_Do this_: Rewrite the entries below, from the line containing "The image size is (1112, 557)." through the line containing "pyautogui.click(x=258, y=221)", inclusive. Keep every request line unchanged and increase each click coordinate in the answers by 44.
%%
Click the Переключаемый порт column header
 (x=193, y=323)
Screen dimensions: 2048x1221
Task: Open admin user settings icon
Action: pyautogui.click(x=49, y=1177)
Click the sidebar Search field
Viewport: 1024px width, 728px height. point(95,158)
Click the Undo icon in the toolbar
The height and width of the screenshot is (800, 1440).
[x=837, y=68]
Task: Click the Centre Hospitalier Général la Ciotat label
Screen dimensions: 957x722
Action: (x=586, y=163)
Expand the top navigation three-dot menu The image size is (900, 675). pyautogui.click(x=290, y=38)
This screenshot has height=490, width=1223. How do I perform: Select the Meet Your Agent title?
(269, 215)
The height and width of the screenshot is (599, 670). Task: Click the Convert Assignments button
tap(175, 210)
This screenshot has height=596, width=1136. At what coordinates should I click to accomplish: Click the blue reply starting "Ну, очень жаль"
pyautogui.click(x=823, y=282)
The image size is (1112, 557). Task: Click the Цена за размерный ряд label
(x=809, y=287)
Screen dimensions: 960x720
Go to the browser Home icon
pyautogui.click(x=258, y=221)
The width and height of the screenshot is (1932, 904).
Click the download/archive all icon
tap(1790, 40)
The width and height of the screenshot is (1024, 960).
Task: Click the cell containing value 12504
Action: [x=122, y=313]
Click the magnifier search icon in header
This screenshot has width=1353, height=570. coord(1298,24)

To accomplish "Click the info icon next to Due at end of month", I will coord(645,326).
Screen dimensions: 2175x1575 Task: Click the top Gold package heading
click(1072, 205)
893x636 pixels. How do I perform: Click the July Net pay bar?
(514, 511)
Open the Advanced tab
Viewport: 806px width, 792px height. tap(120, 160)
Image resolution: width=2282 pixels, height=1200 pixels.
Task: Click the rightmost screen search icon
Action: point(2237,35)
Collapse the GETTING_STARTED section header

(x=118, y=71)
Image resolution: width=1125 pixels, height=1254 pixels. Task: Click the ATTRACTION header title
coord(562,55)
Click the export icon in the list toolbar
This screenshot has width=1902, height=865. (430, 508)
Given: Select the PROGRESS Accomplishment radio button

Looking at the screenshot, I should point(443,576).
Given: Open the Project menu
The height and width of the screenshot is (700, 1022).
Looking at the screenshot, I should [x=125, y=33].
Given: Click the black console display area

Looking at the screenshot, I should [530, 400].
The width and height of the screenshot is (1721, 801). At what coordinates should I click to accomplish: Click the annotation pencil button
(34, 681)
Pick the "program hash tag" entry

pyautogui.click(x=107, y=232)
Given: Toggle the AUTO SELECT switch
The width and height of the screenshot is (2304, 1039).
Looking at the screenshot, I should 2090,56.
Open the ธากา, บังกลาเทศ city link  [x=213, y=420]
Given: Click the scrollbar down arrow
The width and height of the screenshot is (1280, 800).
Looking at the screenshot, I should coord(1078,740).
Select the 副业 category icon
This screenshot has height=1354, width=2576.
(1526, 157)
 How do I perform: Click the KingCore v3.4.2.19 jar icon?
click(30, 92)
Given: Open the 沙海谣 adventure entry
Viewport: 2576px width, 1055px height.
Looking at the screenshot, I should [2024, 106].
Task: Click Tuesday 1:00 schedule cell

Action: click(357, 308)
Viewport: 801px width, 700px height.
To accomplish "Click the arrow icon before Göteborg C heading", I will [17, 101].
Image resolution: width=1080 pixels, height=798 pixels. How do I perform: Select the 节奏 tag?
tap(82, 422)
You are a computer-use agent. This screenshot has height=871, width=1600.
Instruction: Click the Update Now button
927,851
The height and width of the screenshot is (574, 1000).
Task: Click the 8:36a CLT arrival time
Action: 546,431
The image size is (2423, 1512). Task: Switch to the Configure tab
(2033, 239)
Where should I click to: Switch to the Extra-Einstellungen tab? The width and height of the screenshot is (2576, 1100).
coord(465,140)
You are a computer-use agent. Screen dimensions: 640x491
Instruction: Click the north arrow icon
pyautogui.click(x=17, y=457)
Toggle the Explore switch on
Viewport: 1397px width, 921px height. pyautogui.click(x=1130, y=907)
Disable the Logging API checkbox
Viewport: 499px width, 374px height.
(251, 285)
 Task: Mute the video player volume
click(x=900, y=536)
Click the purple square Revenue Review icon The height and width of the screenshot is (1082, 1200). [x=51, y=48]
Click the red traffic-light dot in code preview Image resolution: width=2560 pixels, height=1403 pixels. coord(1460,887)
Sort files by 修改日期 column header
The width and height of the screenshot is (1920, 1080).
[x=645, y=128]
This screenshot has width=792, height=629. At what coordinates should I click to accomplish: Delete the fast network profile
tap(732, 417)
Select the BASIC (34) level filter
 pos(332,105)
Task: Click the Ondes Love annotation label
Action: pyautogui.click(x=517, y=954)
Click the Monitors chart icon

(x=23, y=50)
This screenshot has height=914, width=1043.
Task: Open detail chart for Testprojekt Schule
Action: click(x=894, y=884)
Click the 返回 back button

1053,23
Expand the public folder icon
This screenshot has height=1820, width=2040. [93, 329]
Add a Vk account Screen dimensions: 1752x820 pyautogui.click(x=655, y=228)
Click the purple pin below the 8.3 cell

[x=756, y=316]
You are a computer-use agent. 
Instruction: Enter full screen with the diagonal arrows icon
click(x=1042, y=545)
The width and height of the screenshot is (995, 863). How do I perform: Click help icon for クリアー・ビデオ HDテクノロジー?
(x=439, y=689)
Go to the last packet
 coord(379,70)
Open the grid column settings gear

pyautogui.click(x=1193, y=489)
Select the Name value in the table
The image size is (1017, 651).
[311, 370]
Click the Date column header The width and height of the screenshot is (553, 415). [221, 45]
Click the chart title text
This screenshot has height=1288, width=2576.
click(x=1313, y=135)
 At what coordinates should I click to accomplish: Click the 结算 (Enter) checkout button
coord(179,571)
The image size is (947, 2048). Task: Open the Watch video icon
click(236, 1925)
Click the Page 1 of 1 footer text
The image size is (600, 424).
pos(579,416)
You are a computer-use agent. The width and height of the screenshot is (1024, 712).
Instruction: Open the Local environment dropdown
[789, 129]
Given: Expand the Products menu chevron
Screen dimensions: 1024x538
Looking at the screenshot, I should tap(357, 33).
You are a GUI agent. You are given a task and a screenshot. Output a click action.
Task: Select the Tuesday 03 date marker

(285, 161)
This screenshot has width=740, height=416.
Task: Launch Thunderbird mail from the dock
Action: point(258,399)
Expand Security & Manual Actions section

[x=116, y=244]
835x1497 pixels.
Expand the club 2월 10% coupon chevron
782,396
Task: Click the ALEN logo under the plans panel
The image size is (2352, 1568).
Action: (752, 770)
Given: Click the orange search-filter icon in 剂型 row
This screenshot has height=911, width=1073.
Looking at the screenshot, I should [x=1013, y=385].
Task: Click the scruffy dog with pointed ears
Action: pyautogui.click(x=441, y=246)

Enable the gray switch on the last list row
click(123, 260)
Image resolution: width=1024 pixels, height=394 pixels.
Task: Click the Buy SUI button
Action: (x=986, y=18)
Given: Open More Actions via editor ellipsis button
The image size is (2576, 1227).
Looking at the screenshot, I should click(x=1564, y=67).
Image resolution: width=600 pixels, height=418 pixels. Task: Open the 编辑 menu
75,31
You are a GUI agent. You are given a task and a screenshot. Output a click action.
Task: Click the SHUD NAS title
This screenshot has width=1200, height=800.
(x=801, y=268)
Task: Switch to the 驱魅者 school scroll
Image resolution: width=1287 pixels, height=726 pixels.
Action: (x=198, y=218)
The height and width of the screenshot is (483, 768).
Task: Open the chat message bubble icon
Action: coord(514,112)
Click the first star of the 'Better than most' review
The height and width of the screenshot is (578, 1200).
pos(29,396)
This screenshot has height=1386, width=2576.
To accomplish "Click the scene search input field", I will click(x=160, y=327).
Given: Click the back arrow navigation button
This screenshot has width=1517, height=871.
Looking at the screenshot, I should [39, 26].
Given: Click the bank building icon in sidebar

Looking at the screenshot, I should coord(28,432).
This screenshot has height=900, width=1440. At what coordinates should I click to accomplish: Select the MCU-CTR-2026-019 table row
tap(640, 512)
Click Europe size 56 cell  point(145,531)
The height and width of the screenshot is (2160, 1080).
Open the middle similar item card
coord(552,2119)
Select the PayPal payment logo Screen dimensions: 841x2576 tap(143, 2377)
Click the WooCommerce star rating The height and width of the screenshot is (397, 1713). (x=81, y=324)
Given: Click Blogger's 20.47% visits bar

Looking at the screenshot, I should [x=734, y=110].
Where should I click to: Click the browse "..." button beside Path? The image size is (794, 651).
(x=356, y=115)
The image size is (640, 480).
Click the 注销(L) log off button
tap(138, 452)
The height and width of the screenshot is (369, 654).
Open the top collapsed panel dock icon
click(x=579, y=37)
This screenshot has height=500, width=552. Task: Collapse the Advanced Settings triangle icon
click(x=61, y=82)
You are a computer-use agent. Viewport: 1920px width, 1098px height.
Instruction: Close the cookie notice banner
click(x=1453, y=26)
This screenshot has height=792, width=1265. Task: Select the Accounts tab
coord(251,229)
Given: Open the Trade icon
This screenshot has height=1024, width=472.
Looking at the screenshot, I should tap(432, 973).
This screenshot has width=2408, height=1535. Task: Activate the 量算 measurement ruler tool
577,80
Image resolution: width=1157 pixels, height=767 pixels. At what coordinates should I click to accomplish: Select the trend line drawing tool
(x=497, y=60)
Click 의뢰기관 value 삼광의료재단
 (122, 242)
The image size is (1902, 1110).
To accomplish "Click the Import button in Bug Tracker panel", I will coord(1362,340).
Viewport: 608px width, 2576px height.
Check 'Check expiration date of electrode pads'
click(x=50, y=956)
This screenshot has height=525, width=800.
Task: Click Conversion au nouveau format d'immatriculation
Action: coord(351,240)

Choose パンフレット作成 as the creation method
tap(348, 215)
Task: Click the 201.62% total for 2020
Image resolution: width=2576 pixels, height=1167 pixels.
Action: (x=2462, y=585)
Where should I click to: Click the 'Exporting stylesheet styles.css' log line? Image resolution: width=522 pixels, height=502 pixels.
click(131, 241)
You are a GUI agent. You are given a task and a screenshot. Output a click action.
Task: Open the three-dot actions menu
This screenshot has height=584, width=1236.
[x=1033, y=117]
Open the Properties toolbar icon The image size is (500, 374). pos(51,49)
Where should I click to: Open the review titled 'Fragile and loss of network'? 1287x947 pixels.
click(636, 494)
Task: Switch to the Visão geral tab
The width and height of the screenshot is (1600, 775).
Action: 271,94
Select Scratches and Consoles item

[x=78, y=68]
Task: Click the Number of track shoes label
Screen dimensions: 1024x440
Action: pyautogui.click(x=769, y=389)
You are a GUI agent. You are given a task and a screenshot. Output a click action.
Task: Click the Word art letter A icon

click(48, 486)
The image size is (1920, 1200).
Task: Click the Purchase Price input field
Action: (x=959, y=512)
%%
_Finished exercise_:
The image size is (1112, 557). Task: Click the Цена за размерный ряд label
(x=853, y=331)
Screen dimensions: 960x720
Go to the browser Home icon
pyautogui.click(x=302, y=265)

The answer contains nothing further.